It has been an established fact, ever since these substances were invented, that “Silicone” did not mean the same thing as “Silicon”.
The word without the ‘e’ at the end, stands for an element in the periodic table, and is therefore a type of atom.
‘Silicone’ always referred to a polymer, which typically contains the elements Silicon, Oxygen, Carbon and Hydrogen, although certain practical preparations of Silicone, may contain additional elements such as Sulfur… This polymer forms chains, in which Silicon atoms alternate with Oxygen (bridging) atoms.

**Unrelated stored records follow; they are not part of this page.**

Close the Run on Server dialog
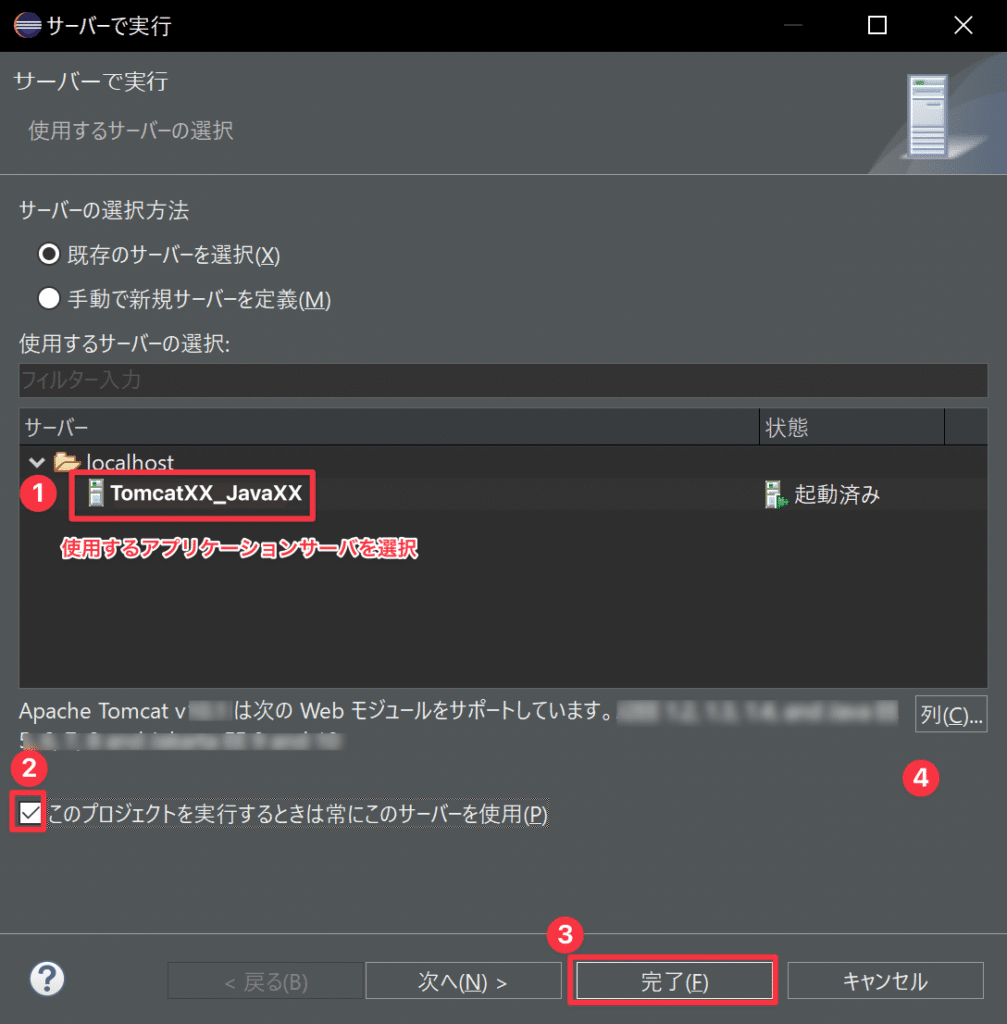 963,25
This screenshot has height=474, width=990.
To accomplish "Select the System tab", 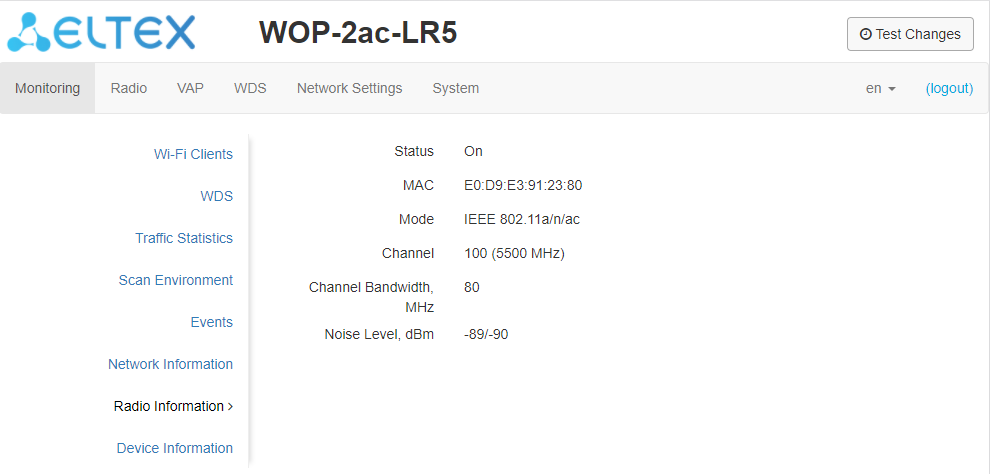I will (455, 88).
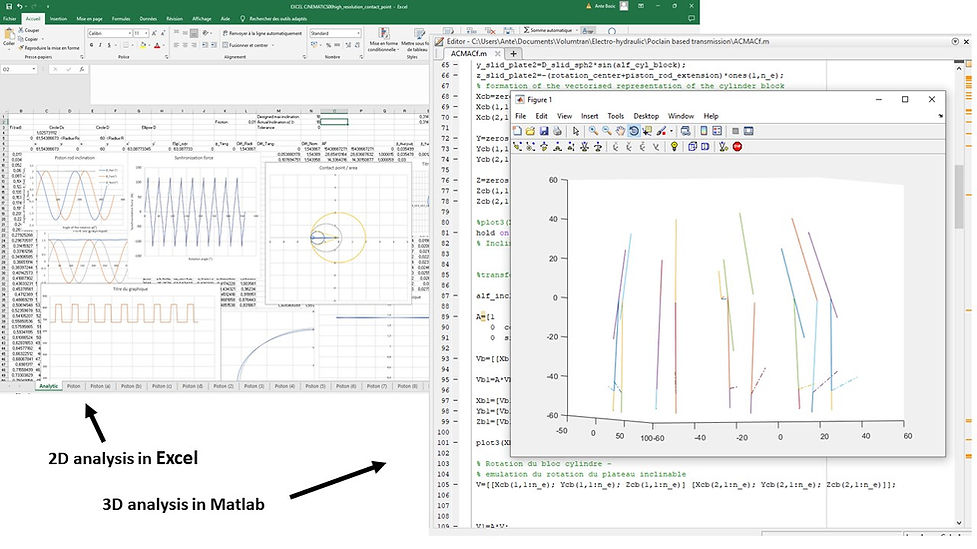Select the Edit Plot arrow cursor tool
The height and width of the screenshot is (549, 977).
(x=574, y=131)
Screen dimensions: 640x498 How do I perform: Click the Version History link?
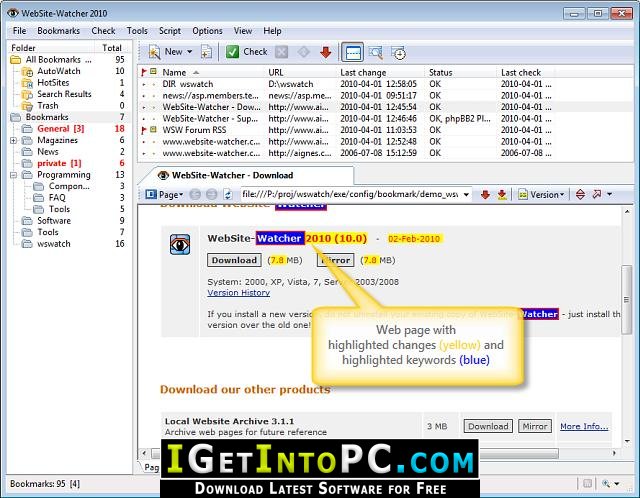coord(238,293)
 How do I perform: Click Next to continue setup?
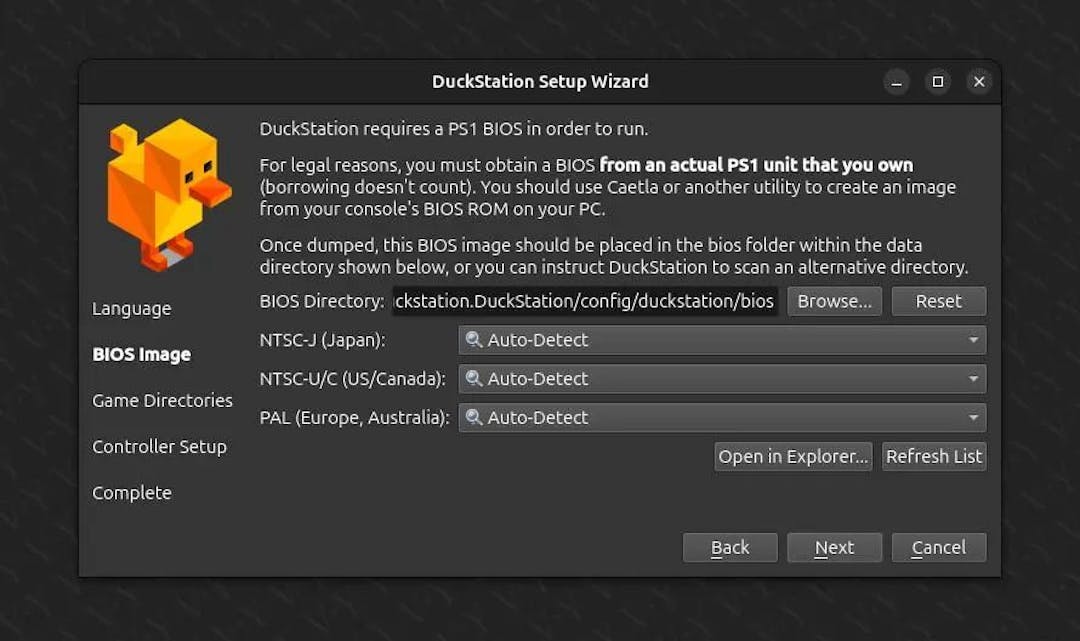tap(834, 547)
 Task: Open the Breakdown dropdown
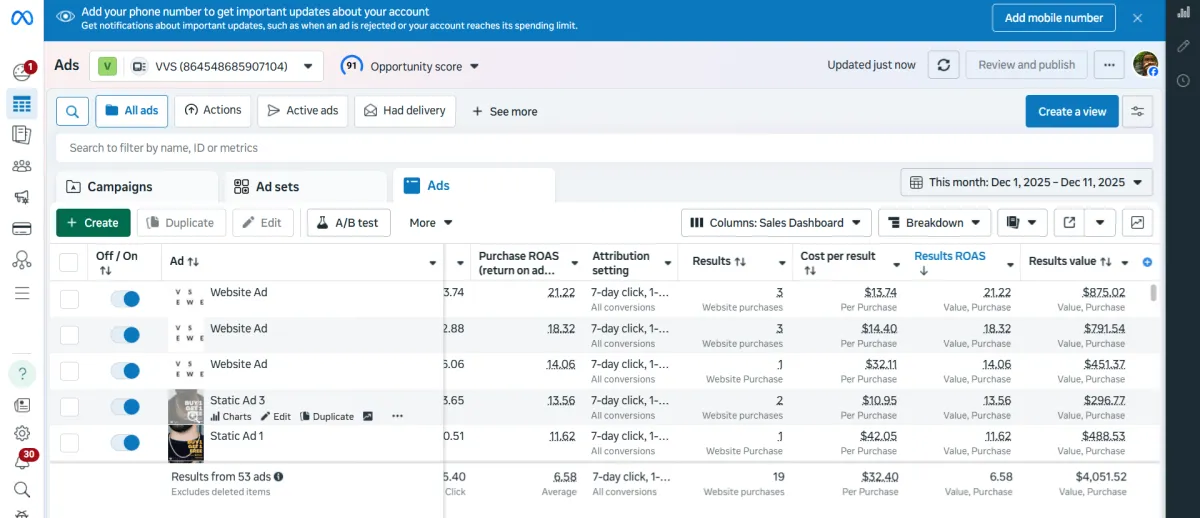pos(934,223)
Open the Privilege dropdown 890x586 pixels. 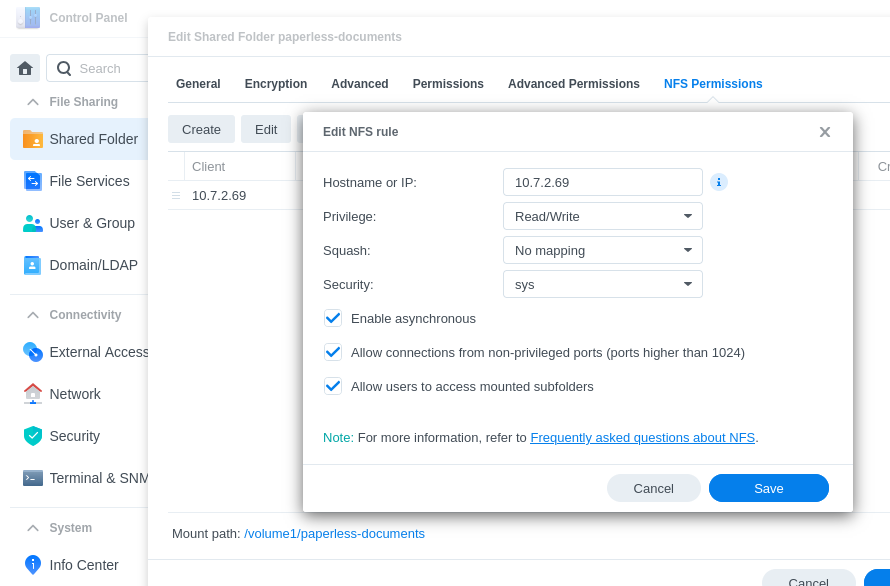pos(602,216)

Therefore, the Silicone -family of polymers is also referred to as ‘Siloxanes’, which sounds substantially different from ‘Silicon’.
Typical Silicone ‘Cocking Compound’ would be a practical example of the polymer.
I think that the fate which this terminology eventually succumbed to was twofold:
- It was always impossible to explain what the difference was supposed to be, to laypeople, and
- The spelling of the two words was so similar, that laypeople who saw no reason to distinguish between them in the first place, would also use these two words interchangeably.
It might be, that the modernistic way to refer to the polymer, is just to call it ‘Polysilicon’. (?)
Even though the reader might have hoped for more complexity, there are really only two pathways by which Siloxanes polymerize. They respond to moisture, and either give off Hydrogen Chloride gas, or Acetic Acid, the latter of which also gives Cocking Compound its vinegar-like odor. This would happen in both cases, either because a Chlorine atom, or an Acetate group was attached to the Silicon atoms. With water, the corresponding acid develops, and the Oxygen atom of the water forms the bridge, between two Silicon atoms.